自分の気持ちに気が付かないふりをして出かけ、自分の気持ちに気がつく
海が見たいと思っていた、ずっと。見たいとも思っていながらも、なんだかんだと自分にいいわけをしては行動に移さなかった。
「近いと思うと行かないもんですよねぇ」
遠くの観光地には行きたいと思うくせに近くの名所には行こうとしない。いつでも行けるという怠慢。
今日は行こうと思った。次の瞬間に行かない理由を探そうという気持ちが湧いた。その気持ちに気が付かないふりをして僕は着替えた。
「せっかくこの時間に目が覚めたんだ。天気もいいし、海を見に行かない理由なんてないだろう」
水平線の向こうから上がってくる太陽が見たかった。日の出までは1時間以上ある。車を飛ばせば20分で到着する。余裕だ。早くに着いて、まだ薄暗い浜辺を散歩するのもいいだろう。
玄関を開けると、そこはすでにブルーとオレンジの混ざりあった空間。
「太陽が登り始めている」
急がなくても大丈夫。
海辺に到着。太陽は水平線の下で僕が到着するのを待っていてくれた。キラリと雲の隙間が光っている。
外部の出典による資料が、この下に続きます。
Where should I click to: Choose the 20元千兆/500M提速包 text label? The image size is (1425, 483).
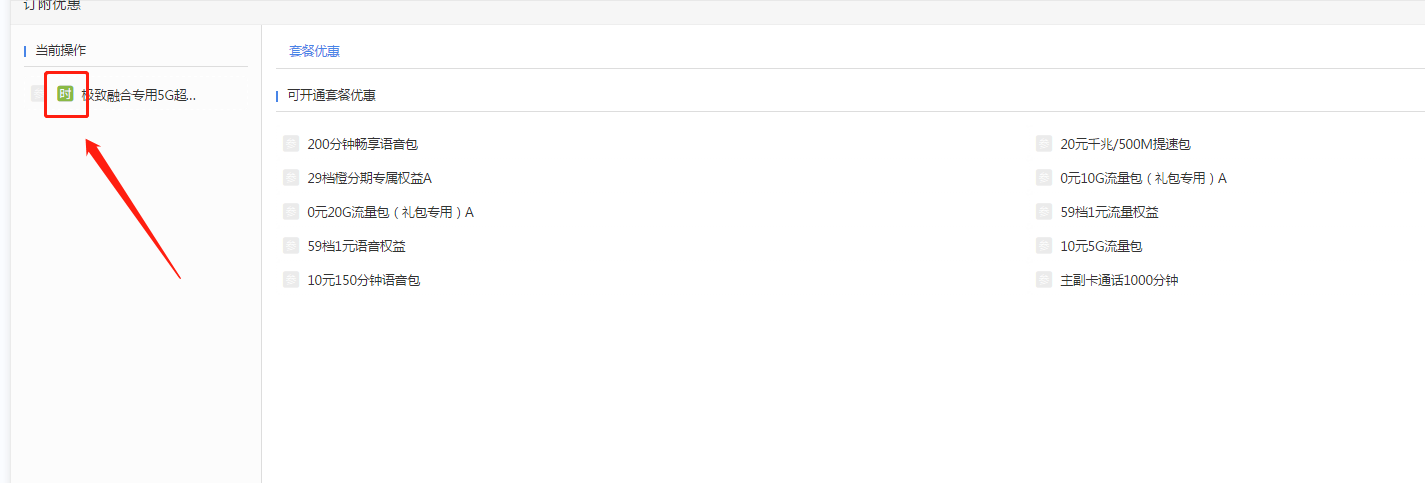(x=1126, y=144)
今日の波はすごい。「おぉ」って思わず口にしてしまうくらいにすごい。波を漫画で描いたらきっとこんな感じになるのだろう。
海辺を歩く。波打ち際ギリギリに。
このあたりにはいろいろなものがたどり着く。
「自販機!?」
まさか、こんなところまでわざわざ自販機を捨てにきたわけでもなかろう。だとすれば、どこからか流れ着いてきたものか。大震災のあの日のものなのか。
陽が登る。この瞬間だけの日の出。一日がはじまる。
やっぱり来てよかったと思う。きっと僕は気持ちをリセットするために今日、ここに来たんだ。
こんな場所が近くにあるだなんて。
僕はしあわせだ。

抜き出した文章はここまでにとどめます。